Don’t Forget Your Mouthguard

“Touch comes before sight, before speech. It is the first language and the last, and it always tells the truth.” ― Margaret Atwood

When you live with Obsessive Compulsive Disorder and Generalized Anxiety, it’s not easy to find comfort in everyday life. Between trying to avoid being bumped into on the sidewalk and looking for an acceptable seat in the library (by a window and in a corner), life can take its toll. When you live with mental illness, you spend a lot of time just trying to cope with everyday life. Sometimes, you’ll try crazy things just on the off-chance that it will help you deal with the anxiety or depression that just seems to be a part of life.

My crazy thing was trying martial arts.

Yes, the girl who is incredibly uncomfortable with physical contact gets hit (and hits back) for fun four days a week. Finding my place in the martial arts community has been an incredible journey for me. Seeing yourself improve is wonderful for your self-esteem, and the physical work helps produce endorphins. (Fun fact: Endorphins help fight stress!)
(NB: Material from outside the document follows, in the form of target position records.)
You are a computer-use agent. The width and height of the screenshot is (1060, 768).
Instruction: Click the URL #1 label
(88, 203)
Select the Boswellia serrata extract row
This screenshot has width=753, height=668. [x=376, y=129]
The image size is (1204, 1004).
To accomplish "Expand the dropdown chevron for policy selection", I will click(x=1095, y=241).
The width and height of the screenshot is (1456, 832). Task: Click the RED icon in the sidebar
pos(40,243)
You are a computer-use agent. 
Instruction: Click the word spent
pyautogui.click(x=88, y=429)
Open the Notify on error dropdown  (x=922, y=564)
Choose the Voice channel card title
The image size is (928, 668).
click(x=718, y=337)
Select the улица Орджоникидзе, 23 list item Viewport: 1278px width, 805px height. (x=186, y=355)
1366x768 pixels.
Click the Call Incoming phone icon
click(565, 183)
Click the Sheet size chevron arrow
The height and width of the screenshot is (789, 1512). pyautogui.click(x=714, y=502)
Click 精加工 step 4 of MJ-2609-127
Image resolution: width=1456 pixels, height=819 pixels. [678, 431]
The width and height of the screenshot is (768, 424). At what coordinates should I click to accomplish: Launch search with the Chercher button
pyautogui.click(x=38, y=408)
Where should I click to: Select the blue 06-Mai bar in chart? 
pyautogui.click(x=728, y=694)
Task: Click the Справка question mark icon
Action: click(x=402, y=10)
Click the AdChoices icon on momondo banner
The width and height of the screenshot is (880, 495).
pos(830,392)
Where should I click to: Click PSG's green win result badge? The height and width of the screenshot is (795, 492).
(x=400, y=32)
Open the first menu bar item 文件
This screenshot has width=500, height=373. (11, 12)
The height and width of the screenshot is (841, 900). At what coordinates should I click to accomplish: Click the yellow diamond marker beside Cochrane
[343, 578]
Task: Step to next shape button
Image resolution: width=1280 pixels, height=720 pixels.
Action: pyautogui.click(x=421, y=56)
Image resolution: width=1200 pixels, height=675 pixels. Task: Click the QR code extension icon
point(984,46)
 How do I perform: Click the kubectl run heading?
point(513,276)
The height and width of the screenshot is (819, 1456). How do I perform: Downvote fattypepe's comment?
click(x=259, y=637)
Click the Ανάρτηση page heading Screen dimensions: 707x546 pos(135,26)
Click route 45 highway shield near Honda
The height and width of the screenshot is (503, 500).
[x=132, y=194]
Running forms or boxing patterns is a wonderful way to calm down your OCD, and the minimalistic decorations of a kwoon (the Chinese version of a dojo) can help calm you down when you’re feeling over stimulated. You’ll almost always be dealing with the same group of people, so you don’t have to worry about dealing with strangers. Almost all martial artists are only going to make contact (of any kind) with you if you’re 100% okay with it, so if you don’t want to be touched you don’t have to worry about that either!

But martial arts isn’t just about the physical work. It’s about finding balance between your physical, mental and spiritual health. The people you work with in these areas become your family and start to support you through your life. You develop close relationships with them and learn to trust them. These people are able to show you strengths that you never thought you had and are willing to help you work through your weaknesses.

Martial Arts has helped me become more comfortable in my own body because I’ve seen what I’m capable of. I’m more comfortable walking to my car by myself, because I know that I’m more likely to be able to take care of myself. I’m more comfortable saying “I struggle with mental illness,” because I’ve found a huge network of supporters.

This family that I’ve found has encouraged me to seek help for my problems and they’ve stood by me through all of the ups and downs. Everyone has been willing to listen to my doubts and fears, while encouraging me to be brave and take the steps that I need to in order to take care of myself.

On days when it feels like my entire world is falling apart, I know what to do to help put myself back together. I kick off my shoes, grab my mouthguard and a pair of gloves and fight my anxiety and discomfort.